Read Path

DSE Version: 6.0

Video

Exercises

Let's have a look at how Apache Cassandra reads data; this unit is about the Apache Cassandra read path.

NO TRANSCRIPT AVAILABLE.

No write up.

Exercise 17 – Read Path

In this exercise, you will:

  • Understand the Apache Cassandraread path.

Steps

1) To begin, we need to populate our single-node cluster with a good chunk of data. We will use cassandra-stress to do so. Execute the following command in a terminal window. Wait for cassandra-stress to complete before continuing.

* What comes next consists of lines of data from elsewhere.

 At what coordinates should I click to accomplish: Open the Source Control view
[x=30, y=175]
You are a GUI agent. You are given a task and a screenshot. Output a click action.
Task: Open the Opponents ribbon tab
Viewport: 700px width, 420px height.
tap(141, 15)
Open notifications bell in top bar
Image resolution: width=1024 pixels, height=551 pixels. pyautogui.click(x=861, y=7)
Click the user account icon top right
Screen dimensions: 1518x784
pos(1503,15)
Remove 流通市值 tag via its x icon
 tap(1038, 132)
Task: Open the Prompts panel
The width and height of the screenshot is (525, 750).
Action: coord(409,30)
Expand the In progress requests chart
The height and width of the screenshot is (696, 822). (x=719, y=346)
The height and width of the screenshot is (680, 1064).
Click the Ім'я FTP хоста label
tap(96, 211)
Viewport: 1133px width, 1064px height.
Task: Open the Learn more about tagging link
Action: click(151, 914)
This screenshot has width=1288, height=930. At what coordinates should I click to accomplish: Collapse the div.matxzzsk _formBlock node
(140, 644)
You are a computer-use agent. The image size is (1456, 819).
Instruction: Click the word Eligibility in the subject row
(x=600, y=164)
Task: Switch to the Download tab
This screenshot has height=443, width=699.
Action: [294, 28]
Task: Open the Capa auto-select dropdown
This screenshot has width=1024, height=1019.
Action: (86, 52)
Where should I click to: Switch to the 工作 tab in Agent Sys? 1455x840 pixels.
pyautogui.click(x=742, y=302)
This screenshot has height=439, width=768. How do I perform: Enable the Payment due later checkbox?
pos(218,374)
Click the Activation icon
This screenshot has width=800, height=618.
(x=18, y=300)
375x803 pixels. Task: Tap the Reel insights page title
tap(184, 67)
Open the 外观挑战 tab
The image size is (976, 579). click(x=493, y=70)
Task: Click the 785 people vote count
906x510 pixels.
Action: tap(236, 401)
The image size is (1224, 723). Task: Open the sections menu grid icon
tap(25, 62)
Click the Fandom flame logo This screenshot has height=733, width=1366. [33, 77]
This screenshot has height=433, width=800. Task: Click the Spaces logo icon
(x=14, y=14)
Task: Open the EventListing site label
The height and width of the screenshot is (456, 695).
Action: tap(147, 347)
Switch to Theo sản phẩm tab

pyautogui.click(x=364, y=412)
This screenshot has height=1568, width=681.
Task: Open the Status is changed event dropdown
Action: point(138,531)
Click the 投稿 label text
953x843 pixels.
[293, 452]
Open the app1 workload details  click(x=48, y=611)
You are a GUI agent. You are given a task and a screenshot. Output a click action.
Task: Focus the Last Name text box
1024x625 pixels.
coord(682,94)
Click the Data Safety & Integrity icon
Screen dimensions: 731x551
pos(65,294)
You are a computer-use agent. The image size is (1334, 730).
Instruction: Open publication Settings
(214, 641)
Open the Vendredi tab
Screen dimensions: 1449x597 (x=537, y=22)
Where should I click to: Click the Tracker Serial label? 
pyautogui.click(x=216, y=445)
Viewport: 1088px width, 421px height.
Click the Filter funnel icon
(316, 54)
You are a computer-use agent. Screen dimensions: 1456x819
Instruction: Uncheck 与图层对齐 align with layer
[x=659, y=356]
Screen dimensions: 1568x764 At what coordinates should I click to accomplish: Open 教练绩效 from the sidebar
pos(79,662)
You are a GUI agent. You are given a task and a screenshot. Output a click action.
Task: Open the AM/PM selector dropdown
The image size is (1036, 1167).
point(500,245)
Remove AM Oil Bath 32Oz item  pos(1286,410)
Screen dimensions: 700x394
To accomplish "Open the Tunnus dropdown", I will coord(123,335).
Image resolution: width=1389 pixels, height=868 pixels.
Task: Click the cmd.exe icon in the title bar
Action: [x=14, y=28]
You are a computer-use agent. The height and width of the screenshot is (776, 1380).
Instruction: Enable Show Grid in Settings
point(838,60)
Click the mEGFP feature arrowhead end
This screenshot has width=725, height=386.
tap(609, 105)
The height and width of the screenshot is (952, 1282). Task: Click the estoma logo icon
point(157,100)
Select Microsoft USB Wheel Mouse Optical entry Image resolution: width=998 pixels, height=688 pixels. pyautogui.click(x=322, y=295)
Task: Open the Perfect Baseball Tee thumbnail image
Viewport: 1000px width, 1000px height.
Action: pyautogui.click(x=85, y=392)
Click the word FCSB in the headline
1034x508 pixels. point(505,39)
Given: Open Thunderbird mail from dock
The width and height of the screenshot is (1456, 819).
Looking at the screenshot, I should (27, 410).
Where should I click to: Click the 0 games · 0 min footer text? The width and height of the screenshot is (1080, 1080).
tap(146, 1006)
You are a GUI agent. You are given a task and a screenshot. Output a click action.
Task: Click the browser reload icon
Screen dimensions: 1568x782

     /home/ubuntu/node/resources/cassandra/tools/bin/cassandra-stress write no-warmup n=250000 -port native=9041 -rate threads=1

Take a visit to the water cooler while this executes. Catch up with your coworkers, shoot the bull, etc.

2) Now force Apache Cassandra™ to flush its current memtable to disk by executing the following command:

     /home/ubuntu/node/resources/cassandra/bin/nodetool flush

3) In your terminal, navigate to the data directory for the large table that cassandra-stress wrote. Remember that cassandra-stress creates a keyspace called keyspace1 and a table called standard1. You will find the directory as illustrated below, however, your table ID will differ. Use the tab key in the terminal to use helpful autocompletion.

ubuntu@ds201-node1:~$ cd /home/ubuntu/node/data/data/keyspace1/standard1-9b3c...0e72657334
ubuntu@ds201-node1:/home/ubuntu/node/data/data/keyspace1/standard1-9b3c...0e72657334$

4) Use the following command to list the bloom filter files for your SSTables:

     ls -lh *Filter.db

ubuntu@ds201-node1:/home/ubuntu/node/data/data/keyspace1/standard1-9b3c...0e72657334$ ls -lh *Filter.db
-rw-rw-r--1 ubuntu ubuntu 305K Apr 12 13:28 mc-1-big-Filter.db
-rw-rw-r--1 ubuntu ubuntu 65K Apr 12 13:28 mc-2-big-Filter.db
-rw-rw-r--1 ubuntu ubuntu 65K Apr 12 13:29 mc-3-big-Filter.db
-rw-rw-r--1 ubuntu ubuntu 50K Apr 12 13:35 mc-4-big-Filter.db

Take note of the file sizes. We will now decrease the probability that a bloom filter will return a false positive and see how this affects the bloom filter files sizes.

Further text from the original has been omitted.